Das Rebjahr 2013 wird als spezielles Jahr in die Annalen eingehen. Zur Zeit der Blüte herrschte nass-kaltes Wetter sodass viele Trauben verrieselten und mit weniger Ertrag zu rechnen war. Der Sommer hielt auch nicht gerade was er versprach, zumindest blieben die Triesner Winzer im Gegensatz zu ihren Unterländer-Kollegen von Unwetter und Hagel verschont. Im September rechnete eigentlich niemand mehr mit einem guten Weinjahr. An der Traubenschau Anfang Oktober hatte es bis in tiefe Lagen geschneit, woran sich selbst die ältesten Triesner Winzer nicht erinnern konnten.

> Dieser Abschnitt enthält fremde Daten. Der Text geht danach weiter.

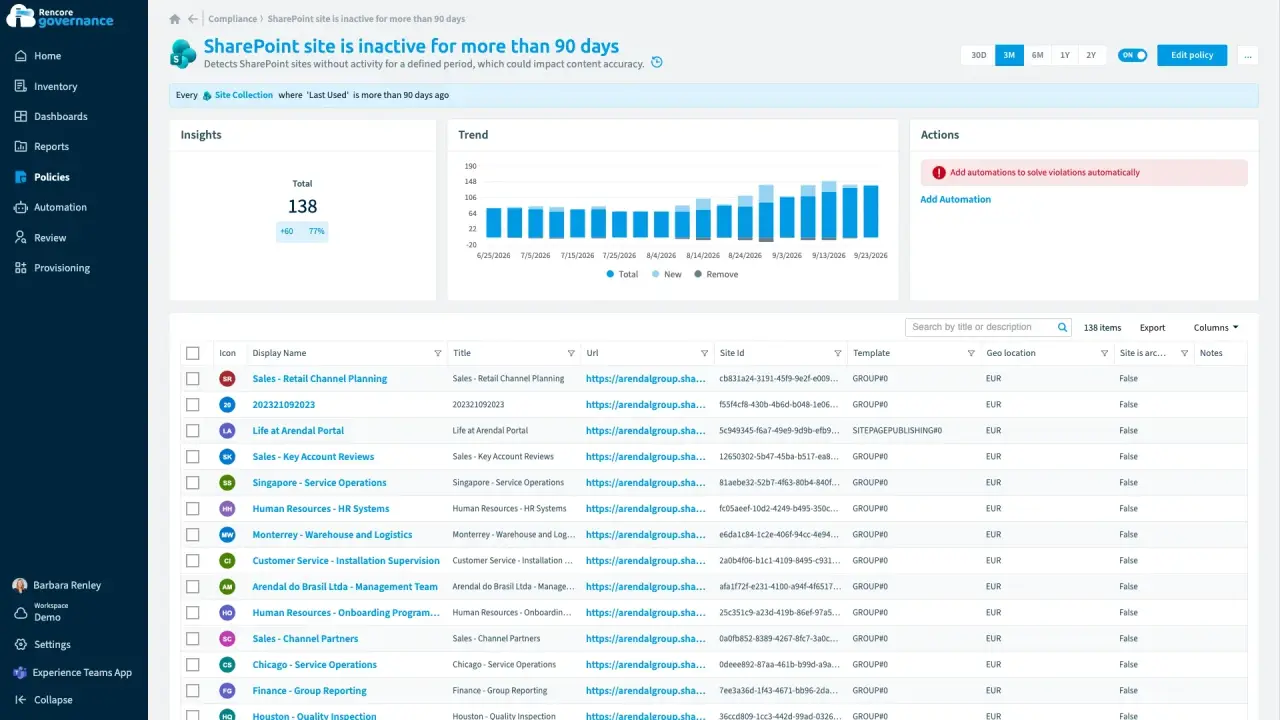Switch to the 30D time range
Viewport: 1280px width, 720px height.
point(979,55)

Der Oktober machte aber vieles wieder wett, sodass zwar wesentlich weniger Trauben aber dafür mit bester Qualität und teilweise über 100 Oechsle geerntet werden konnten. Der Bündner Rebkommissär Hans Jüstrich fasste das Rebjahr 2013 treffend folgendermassen zusammen.

„Viele Winzer dürften sich nicht allzu gerne an die Witterung im Rebjahr 2013, umso lieber aber an die ausgezeichnete Qualität erinnern“.